Requirement: Give back exactly the lines of the material below, starting with the line with "February 2019 (446, 954)" and going on through the line with "Buy Fonts (366, 2530)".
┌──
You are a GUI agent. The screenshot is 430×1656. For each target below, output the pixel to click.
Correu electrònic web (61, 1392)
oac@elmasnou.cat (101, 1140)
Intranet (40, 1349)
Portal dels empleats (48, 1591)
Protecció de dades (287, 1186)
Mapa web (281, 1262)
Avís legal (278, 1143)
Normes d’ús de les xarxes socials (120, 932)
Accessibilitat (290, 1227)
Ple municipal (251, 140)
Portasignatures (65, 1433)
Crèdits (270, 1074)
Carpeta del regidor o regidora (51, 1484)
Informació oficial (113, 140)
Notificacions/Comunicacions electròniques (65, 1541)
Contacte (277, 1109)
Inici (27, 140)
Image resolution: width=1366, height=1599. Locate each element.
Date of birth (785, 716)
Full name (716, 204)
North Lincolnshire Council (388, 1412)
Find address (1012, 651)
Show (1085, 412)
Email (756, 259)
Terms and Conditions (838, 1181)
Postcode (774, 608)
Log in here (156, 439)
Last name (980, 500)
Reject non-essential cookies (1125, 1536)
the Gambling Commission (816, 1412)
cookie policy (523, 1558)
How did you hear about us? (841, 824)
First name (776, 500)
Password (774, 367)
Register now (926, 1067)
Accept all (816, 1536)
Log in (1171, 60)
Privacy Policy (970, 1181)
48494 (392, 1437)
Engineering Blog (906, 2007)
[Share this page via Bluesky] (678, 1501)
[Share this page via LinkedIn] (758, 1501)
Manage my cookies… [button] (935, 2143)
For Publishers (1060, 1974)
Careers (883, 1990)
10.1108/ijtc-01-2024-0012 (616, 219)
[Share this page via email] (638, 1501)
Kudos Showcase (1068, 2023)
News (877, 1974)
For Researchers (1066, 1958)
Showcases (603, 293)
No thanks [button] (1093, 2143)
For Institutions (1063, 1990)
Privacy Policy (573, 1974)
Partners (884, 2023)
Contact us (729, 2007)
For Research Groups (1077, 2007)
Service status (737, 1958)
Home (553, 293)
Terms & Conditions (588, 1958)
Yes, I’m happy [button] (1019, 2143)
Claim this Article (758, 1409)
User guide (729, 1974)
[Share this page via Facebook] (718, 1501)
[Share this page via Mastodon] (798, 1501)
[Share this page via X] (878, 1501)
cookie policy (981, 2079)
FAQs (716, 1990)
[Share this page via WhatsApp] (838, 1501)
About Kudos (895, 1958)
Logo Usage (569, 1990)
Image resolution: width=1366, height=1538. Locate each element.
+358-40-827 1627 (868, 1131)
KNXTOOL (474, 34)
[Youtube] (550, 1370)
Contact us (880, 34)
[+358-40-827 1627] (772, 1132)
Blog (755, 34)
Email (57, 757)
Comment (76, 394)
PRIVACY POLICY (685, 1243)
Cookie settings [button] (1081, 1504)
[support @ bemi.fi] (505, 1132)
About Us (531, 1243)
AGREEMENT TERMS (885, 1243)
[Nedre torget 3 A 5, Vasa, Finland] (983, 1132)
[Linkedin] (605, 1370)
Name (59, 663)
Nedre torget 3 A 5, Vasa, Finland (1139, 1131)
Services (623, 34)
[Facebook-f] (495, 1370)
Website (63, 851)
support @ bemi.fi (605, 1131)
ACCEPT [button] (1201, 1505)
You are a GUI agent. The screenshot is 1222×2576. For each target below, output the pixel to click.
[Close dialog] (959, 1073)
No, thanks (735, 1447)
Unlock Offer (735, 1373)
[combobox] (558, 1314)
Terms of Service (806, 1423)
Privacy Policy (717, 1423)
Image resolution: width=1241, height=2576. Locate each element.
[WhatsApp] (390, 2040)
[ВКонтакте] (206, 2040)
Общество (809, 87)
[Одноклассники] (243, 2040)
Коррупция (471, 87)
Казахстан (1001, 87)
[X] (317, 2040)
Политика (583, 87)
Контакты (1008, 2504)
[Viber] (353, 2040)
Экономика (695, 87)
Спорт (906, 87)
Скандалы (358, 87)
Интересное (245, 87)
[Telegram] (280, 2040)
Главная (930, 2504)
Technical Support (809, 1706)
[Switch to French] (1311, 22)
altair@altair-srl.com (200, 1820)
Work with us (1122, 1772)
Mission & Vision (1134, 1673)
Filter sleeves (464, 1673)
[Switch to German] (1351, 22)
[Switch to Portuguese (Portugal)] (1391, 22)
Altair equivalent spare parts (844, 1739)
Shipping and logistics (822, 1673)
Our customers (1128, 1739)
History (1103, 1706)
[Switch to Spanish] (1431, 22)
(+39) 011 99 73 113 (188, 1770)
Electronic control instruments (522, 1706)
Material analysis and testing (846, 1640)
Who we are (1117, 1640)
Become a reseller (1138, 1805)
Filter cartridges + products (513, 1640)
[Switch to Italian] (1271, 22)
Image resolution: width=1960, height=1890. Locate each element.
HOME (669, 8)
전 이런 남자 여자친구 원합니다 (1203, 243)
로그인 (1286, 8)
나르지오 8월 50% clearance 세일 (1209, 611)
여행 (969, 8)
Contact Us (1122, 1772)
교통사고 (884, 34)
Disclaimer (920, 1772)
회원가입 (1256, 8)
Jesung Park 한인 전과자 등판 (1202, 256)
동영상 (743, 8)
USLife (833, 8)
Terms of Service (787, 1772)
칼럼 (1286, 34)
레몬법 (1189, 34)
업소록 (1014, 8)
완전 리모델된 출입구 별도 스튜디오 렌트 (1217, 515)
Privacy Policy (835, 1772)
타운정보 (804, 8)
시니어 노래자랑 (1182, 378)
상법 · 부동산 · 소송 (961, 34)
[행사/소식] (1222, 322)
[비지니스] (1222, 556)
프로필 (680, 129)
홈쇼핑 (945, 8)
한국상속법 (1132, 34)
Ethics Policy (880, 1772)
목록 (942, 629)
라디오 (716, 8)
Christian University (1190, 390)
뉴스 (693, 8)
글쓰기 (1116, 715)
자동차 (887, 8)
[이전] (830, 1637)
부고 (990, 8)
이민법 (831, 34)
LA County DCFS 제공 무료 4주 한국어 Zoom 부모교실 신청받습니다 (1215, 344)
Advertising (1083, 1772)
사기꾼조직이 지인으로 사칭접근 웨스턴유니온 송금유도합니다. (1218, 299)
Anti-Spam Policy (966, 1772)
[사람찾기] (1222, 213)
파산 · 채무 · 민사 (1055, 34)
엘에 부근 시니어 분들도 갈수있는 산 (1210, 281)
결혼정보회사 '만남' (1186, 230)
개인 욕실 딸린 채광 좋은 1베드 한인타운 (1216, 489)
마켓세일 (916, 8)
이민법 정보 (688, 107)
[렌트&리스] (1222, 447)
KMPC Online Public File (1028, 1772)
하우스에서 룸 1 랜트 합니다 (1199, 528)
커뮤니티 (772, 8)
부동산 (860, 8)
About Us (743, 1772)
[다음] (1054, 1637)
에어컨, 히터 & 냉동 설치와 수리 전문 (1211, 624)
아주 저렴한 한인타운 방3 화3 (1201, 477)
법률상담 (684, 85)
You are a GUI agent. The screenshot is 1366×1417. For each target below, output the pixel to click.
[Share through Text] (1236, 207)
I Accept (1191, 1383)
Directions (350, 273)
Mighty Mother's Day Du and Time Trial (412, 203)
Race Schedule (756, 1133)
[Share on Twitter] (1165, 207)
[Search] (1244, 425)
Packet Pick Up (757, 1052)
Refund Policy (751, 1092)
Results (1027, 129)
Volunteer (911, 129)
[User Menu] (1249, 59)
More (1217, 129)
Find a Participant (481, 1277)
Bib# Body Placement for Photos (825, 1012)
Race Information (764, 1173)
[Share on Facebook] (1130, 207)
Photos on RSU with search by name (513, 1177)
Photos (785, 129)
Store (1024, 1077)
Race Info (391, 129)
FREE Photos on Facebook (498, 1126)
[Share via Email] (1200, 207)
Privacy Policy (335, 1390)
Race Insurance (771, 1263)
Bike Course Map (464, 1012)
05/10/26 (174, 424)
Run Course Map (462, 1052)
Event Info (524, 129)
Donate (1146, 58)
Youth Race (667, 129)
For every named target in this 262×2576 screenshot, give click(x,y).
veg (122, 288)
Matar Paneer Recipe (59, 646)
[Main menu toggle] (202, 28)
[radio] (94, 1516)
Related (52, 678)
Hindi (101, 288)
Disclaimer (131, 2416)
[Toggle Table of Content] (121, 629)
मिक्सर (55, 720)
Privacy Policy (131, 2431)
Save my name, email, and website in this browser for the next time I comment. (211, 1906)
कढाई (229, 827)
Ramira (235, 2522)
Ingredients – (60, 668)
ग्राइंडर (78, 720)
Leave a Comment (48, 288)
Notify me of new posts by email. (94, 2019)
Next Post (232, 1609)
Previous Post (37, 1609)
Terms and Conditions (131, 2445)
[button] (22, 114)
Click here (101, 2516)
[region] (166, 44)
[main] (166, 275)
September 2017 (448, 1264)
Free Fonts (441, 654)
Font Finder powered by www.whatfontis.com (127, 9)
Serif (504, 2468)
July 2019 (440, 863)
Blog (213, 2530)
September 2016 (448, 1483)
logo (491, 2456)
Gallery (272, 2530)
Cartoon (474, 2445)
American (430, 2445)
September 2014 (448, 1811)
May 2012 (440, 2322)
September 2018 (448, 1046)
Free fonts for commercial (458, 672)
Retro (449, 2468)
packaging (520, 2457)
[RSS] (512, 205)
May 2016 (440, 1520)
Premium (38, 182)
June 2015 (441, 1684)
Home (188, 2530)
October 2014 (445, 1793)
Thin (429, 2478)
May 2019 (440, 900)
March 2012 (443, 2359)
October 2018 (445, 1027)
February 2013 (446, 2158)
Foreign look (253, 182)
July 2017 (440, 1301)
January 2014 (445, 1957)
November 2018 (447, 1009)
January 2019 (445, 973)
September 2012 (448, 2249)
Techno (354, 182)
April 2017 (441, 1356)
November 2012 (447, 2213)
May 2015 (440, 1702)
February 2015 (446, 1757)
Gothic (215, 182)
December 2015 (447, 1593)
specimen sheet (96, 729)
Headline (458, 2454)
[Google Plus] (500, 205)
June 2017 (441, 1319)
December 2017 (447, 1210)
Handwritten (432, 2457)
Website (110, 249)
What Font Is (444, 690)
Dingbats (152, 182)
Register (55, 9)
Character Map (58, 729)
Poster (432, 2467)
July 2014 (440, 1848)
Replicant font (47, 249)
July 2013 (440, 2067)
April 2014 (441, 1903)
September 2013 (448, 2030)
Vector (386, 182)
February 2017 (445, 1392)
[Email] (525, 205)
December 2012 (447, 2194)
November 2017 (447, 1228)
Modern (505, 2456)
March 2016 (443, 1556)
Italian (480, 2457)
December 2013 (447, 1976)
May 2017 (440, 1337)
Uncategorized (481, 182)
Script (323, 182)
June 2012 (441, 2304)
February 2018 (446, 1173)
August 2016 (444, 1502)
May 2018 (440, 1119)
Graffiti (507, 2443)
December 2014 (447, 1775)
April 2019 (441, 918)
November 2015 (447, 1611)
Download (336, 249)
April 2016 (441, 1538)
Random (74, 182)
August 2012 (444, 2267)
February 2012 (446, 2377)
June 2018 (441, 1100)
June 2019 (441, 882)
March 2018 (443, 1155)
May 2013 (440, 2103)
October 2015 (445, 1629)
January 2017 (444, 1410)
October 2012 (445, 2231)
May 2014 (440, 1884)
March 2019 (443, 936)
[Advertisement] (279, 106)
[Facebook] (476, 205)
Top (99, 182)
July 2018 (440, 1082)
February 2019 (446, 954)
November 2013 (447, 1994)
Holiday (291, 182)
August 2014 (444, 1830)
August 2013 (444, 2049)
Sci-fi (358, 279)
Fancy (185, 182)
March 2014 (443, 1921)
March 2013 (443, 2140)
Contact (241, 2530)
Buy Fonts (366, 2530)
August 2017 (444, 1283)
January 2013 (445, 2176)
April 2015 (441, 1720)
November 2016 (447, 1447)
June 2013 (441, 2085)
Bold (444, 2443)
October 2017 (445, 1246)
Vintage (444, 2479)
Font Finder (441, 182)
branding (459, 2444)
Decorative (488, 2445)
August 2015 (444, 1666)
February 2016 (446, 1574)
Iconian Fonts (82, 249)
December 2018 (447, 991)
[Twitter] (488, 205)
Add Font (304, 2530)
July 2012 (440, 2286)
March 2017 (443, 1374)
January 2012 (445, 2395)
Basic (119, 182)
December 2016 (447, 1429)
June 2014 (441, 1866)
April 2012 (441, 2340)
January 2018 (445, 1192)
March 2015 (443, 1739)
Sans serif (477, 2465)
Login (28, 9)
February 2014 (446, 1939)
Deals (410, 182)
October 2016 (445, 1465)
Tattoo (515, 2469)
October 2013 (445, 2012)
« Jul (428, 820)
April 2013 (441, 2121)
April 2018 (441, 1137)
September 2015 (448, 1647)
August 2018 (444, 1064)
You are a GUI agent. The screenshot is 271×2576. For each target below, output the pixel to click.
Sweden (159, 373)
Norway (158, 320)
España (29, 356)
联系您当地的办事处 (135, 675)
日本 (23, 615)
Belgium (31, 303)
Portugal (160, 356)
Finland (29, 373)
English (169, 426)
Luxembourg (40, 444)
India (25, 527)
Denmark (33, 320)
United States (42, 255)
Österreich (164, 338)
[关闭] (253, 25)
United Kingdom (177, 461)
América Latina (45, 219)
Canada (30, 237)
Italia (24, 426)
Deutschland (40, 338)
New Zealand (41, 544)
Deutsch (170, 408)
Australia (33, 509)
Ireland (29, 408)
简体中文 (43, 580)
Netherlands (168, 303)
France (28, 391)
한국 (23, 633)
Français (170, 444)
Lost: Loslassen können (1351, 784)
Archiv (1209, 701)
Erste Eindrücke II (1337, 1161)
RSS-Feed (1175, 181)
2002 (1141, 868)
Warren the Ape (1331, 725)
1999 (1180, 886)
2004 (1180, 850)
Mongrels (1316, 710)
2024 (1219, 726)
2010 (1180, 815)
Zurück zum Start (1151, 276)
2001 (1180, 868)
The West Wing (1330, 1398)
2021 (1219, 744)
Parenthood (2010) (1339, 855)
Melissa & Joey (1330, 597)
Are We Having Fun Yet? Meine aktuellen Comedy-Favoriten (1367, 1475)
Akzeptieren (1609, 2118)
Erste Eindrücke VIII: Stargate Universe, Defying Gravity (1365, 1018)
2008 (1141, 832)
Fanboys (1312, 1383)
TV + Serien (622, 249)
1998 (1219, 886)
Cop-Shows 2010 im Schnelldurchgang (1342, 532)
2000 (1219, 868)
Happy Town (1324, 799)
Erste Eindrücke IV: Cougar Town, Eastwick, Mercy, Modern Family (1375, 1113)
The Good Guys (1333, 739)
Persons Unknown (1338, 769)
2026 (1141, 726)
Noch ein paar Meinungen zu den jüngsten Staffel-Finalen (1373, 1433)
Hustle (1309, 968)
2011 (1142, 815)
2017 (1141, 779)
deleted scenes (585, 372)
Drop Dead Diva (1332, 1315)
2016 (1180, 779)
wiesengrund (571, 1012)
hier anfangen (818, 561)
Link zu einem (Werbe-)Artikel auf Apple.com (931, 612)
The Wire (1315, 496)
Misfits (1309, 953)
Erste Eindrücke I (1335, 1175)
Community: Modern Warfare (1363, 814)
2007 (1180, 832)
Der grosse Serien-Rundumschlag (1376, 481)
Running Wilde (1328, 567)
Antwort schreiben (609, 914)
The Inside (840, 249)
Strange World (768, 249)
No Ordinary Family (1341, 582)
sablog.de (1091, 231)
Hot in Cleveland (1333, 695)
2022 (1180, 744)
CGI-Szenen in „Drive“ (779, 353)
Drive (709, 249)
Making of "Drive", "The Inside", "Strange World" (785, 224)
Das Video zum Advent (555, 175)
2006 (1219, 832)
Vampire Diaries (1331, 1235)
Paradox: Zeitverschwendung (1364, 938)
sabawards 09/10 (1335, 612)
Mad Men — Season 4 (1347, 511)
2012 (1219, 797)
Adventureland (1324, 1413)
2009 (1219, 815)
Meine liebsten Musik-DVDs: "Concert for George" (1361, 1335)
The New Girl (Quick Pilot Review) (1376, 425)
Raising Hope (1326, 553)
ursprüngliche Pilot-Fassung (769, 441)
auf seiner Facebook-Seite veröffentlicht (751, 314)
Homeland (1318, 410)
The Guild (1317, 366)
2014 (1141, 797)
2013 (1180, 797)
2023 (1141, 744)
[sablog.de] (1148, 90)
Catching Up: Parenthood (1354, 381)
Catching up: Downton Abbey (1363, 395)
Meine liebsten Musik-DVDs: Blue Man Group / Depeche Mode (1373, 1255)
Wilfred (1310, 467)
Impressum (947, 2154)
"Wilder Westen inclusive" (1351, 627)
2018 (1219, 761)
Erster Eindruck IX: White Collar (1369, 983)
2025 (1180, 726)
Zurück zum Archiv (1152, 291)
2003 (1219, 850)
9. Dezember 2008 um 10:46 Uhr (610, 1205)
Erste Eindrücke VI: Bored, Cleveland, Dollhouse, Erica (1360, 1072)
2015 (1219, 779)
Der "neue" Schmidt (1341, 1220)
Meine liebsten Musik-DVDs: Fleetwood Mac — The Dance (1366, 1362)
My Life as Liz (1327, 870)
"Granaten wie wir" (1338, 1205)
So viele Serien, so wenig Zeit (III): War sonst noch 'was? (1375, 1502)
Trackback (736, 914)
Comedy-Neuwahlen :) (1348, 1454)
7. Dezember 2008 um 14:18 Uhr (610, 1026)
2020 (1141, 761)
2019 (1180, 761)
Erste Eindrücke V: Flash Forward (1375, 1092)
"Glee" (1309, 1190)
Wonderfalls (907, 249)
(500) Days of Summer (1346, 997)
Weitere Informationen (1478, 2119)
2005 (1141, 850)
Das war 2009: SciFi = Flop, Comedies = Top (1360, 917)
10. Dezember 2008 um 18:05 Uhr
└──
Solution for this task:
February 2019 (446, 954)
November 2013 (447, 1994)
Holiday (291, 182)
August 2014 (444, 1830)
August 2013 (444, 2049)
Sci-fi (358, 279)
Fancy (185, 182)
March 2014 (443, 1921)
March 2013 (443, 2140)
Contact (241, 2530)
Buy Fonts (366, 2530)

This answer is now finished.